The problem this makes that with only one of the various keys passed in the second argument being in the first, then the function its true, when it should be true only when all of the arguments in the second are in the first. But i can´t wrap my head into how to concatenate that working with strings (i know, messy?)

For example whatIsInAName([{ "apple": 1, "bat": 2 }, { "bat": 2 }, { "apple": 1, "bat": 2, "cookie": 2 }], { "apple": 1, "bat": 2 }) should return [{ "apple": 1, "bat": 2 }, { "apple": 1, "bat": 2, "cookie": 2 }] .

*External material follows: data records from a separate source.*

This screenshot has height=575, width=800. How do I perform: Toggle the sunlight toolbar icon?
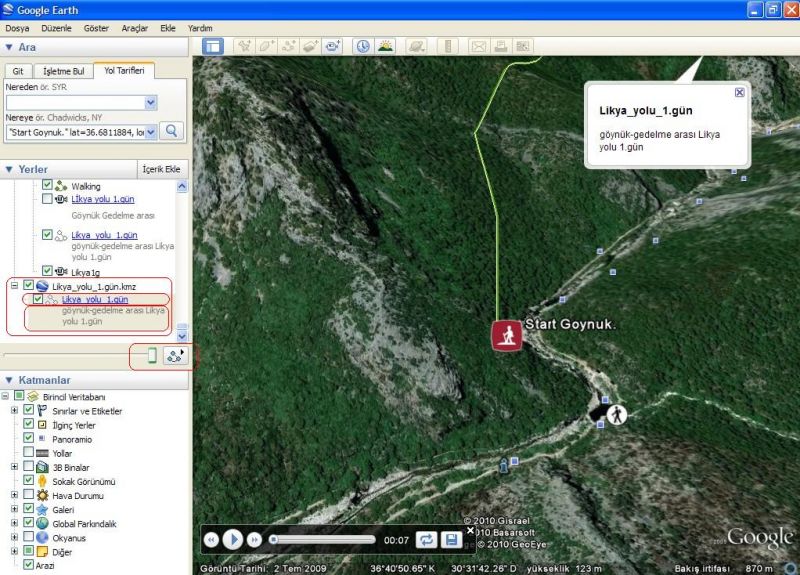click(384, 46)
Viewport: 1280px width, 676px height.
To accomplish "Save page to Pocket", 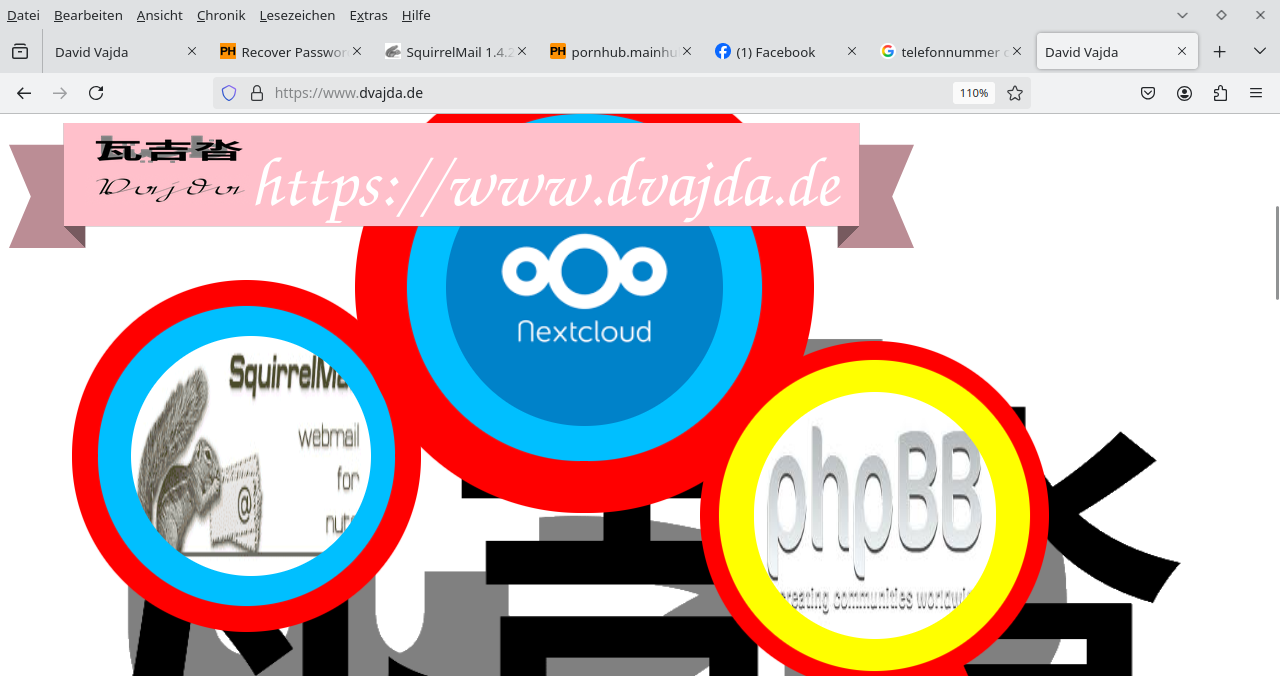I will coord(1148,93).
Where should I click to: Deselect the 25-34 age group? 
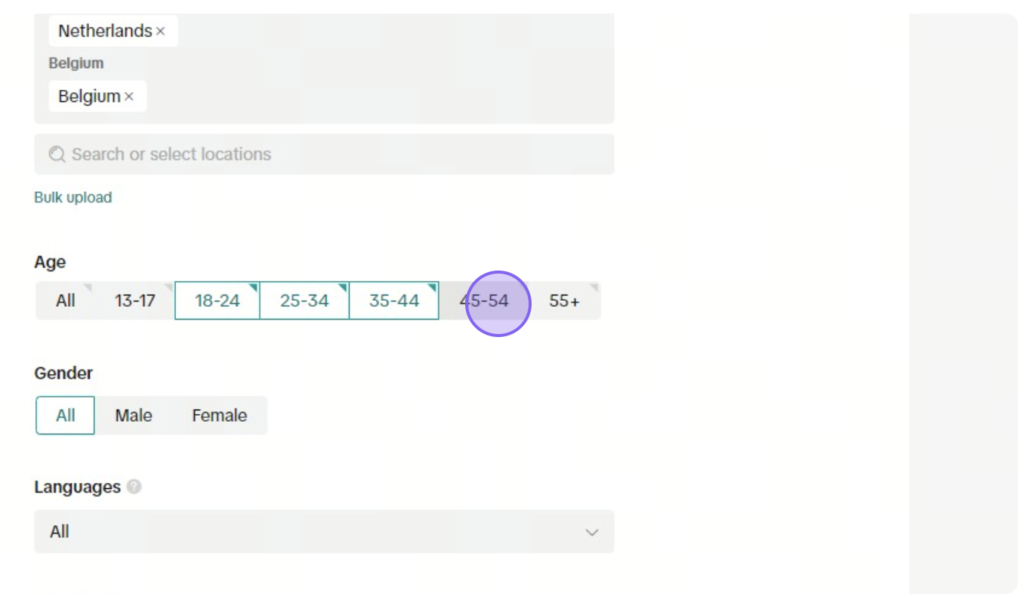click(x=304, y=300)
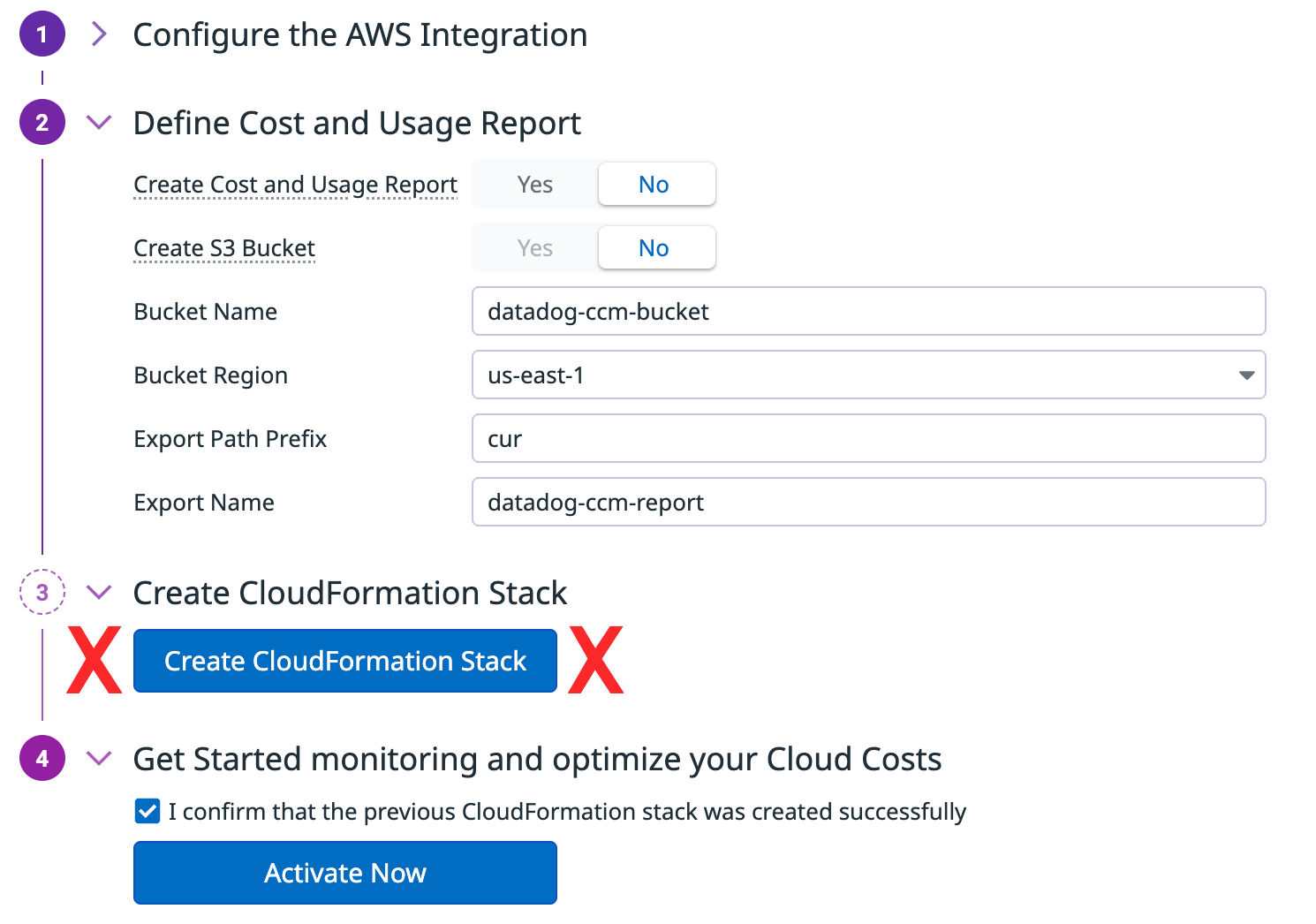Select No for Create Cost and Usage Report
Viewport: 1316px width, 924px height.
pyautogui.click(x=655, y=185)
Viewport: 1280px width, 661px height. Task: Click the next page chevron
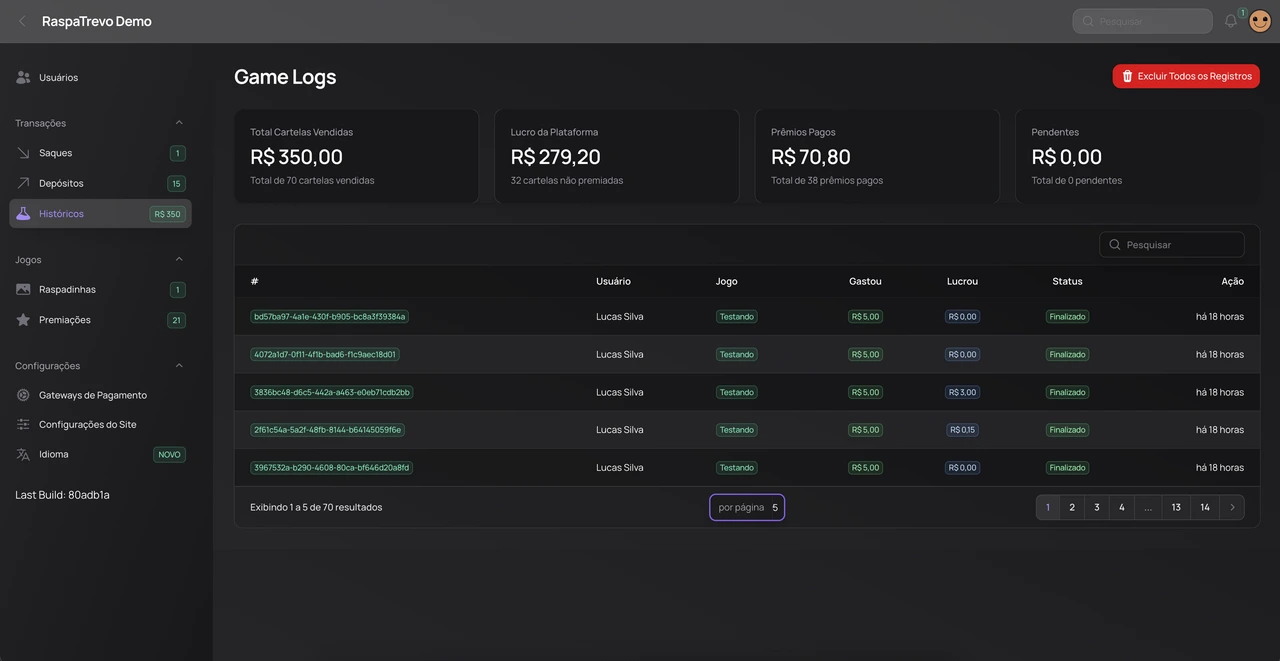[1231, 506]
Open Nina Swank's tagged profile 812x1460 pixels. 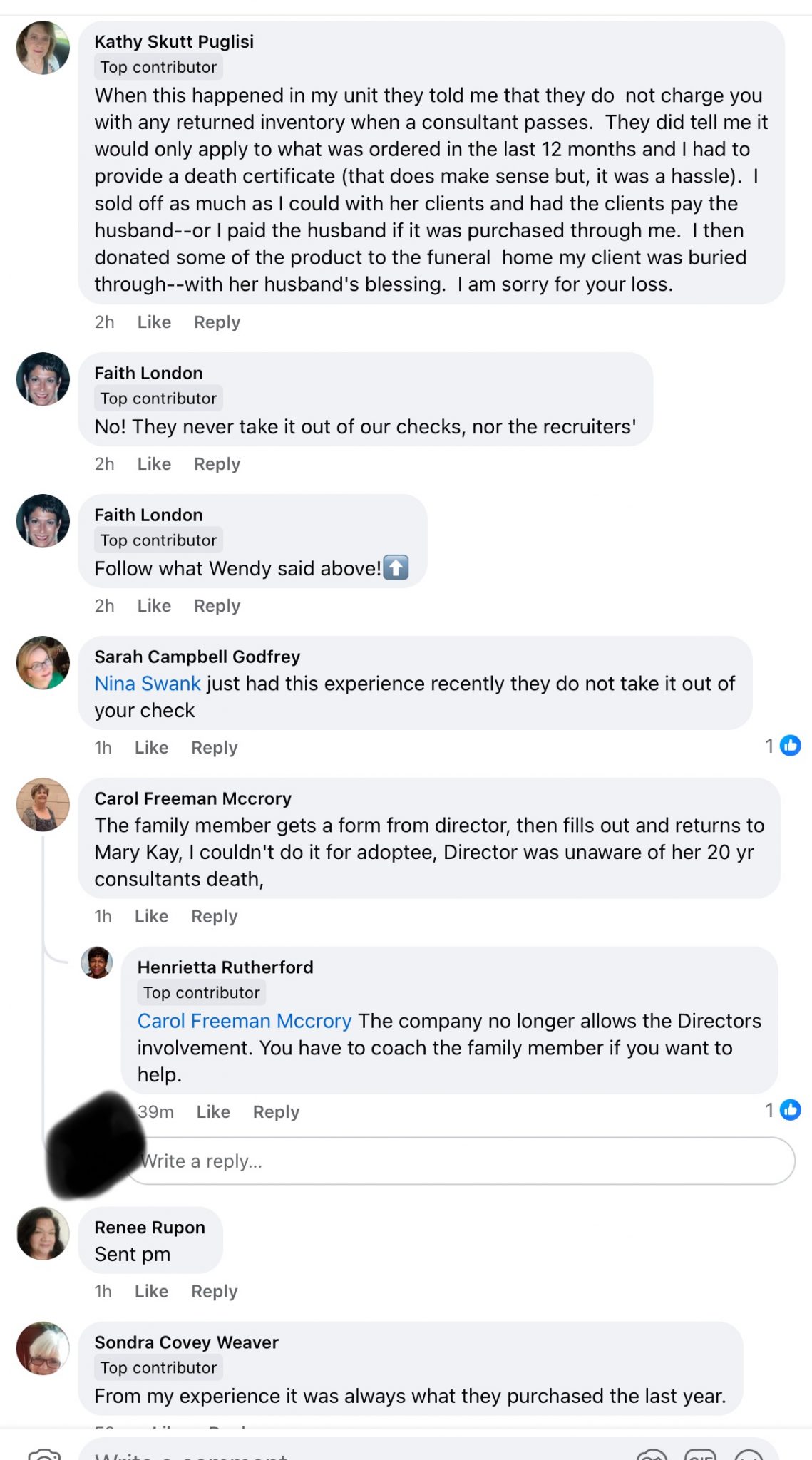coord(146,683)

However my code returns , in addition to [{ “apple”: 1, “bat”: 2 }, { “apple”: 1, “bat”: 2, “cookie”: 2 }], it also returns { “bat”: 2 }, when it shouldn´t

Something like:

SET output TO empty array

# Iterate through each object in the collection
FOR item OF collection
  # In the condition, iterate through all keys in source. If, for each one,
  # source[key] === item[key], then the condition is true.
  IF FOR EVERY key IN source, source[key] is equal to object[key] THEN
    # If it is true, then can push the current object to the output array
    add current object to output
  # Otherwise, do nothing and move onto the next item

RETURN output

This way can be done very cleanly with two loops + an one if (and Object.keys or Object.getOwnPropertyNames). It can also be done using filter, then using Object.keys + every in the callback.

Note you don’t need to check if the keys of source are in the current item in collection, you only need to check if the values for source[key] are equal to currentItem[key]; if the key isn’t present then neither will the value be

1 Like

Very helpful point that helps avoid unnecessary work/logic.